I think you are right Rigit, that if a machine couldn't pick the coin out next to the iron in the air it would be harder for it to do in ground for the iron has a heck of a large halo in comparison to any coin. Twice this week I dug out large nails, pulling them straight out of the side of the hole and when I went back in with the probe I could still pick up the rusty iron particles still around where the nail used to be. Next coin you pull out in the same manner, try and pick up it's halo in the soil it was sitting in, I have never been able to do it, but I have done it many times with iron. I am going to make less friends with this next statement, in that,
I do not believe silver leeches out of any silver coin enough to increase it's signal because it's halo would be too small and on copper coins; that green crud is literally doubling the surface area of the coin and also leeching some into the soil while pitting is falling out. As for nails and iron in general, not only do they leech massively in comparison to coins but again the corrosion is doubling and tripling, possibly quadrupling their surface area. Don't believe me, how many pitted silver coins have you dug lately?? But I think Bart has a point to be taken quite seriously in that if you were swinging over a nail at 3 inches deep (which would give a much larger signal) and then right after a coin at 7 inches, which not only be a smaller signal to begin with on a level playing field, but now that it's twice the distance from the coil, it's signal is probably now minute in comparison. Nothing like guessing which color the invisible ghost is. That maybe the largest argument for the air tests being very inaccurate, when the iron nail is out of the ground without it's leeched rust halo, it's signal is going to be much smaller then in ground, haloed, and many of these tests that work above ground won't mean much once the nail is haloed in ground and those same results will no longer work in ground. I think that's why we need appreciable moisture to get real depth on silver. The iron has a tremendous advantage in signal size and when the soil gets wet; it, in itself, carries the much smaller signal of the silver further then it would in dry non conductive ground. Add salt, and it's even more conductive. Ever make a battery in school and add salt to the water and watch the light bulb light where water itself couldn't carry the charge and the second you stirred in the salt, it lit up nice and bright? But not only is moisture increasing the distance of the silver signal "carrying" but it is also doing the same for the iron signal, even more so. If the silver had a signal "size or strength" value of 3 and the iron a value of 6 and moisture doubles the value of the silver but triples the conductance value of the iron, the silver value is now (2x3) 6; and the iron's now is (3x6) or 18. So at that time, a smaller coil would need to
both be able to fit in between the two pieces of iron, not having their stronger signals interfere with the detection of the silver but also have to be able to carry the 7 inches of depth necessary to pick out the coin at 7 inches deep, where the week before, when the soil was dryer, you couldn't reach the silver because you would have needed a larger coil to get 7 inches depth and maybe the larger coil is now too large to achieve the separation needed between the two nails and the machine then nulls out, because it never picks up the minute signal of the silver coin in size comparison too the two nail's combined signal together.

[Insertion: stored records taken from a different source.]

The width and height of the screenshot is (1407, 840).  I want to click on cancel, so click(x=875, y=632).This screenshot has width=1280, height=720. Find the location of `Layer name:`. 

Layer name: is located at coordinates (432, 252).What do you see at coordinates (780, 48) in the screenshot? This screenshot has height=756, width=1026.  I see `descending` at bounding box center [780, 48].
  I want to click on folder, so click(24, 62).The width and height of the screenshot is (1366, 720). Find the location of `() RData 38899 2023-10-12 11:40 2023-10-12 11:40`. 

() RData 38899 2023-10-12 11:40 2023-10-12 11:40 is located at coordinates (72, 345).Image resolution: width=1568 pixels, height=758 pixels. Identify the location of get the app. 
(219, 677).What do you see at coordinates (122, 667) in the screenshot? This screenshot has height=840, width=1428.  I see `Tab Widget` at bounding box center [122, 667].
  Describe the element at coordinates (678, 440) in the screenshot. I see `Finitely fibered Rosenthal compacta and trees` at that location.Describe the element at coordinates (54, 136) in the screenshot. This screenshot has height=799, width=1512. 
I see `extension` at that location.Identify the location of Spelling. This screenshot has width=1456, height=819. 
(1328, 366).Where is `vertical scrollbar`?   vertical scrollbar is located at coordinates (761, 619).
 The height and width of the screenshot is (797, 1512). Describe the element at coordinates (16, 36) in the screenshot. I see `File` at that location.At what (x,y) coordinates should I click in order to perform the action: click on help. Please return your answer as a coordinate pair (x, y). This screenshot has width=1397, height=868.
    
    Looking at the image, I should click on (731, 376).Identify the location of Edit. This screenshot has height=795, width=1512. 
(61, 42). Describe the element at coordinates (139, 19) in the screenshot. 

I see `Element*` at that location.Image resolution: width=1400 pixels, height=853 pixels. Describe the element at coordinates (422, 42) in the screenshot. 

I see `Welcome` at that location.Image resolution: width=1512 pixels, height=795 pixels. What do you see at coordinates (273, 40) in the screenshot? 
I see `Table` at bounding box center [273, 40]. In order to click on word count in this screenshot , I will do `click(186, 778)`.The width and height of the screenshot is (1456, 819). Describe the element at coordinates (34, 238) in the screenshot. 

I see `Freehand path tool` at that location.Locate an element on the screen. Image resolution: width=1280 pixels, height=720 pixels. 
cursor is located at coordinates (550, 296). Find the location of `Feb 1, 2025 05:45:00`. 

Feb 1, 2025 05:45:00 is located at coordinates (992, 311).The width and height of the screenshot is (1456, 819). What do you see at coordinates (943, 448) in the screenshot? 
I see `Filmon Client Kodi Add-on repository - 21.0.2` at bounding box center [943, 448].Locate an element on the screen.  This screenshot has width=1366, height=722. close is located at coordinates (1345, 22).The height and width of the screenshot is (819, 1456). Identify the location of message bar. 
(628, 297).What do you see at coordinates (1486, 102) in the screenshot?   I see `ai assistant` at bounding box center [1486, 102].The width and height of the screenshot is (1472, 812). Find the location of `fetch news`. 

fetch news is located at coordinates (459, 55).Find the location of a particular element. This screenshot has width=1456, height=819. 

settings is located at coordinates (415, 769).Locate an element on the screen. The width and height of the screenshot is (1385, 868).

But there may be a tiny exact spot where the coil in that exact spot can receive just enough to give a peep, but with discrimination, the strength of the return signal may be too small for the machine to report over the null. That signal may never be heard in discrimination. That's what all metal does, the machine reports everything, not just if it is larger than the null or everything else, just if it's larger than the threshold setting, which means it can be much smaller and still be heard. Sometimes that signal is equal to the threshold level and the threshold will blank alerting you to a vary small or deep signal. How can you tell your threshold is "blanking" if you are in discrimination? It would just sound like a null. That's what gain is supposed to do, to "boost" the strength of the signal higher than the threshold but again the machine is deciding this for you. Most of this software that does all this "compare and decide", you could do in half the time with your ears. All these discrimination filters, and if/then filters turn the signal into a rumor and each filter is a new person it has to pass through, by the time it gets around the room, it does not resemble the original and the information is wrong, sometimes opposite from it's original form. I want my all metal, ML. See how I took your air test post and turned it into an all metal plea.
I have a disease apparently. By the way if anyone doesn't agree with what I posted and/or it doesn't make sense, either you're not smart enough or I just made it up as I went along.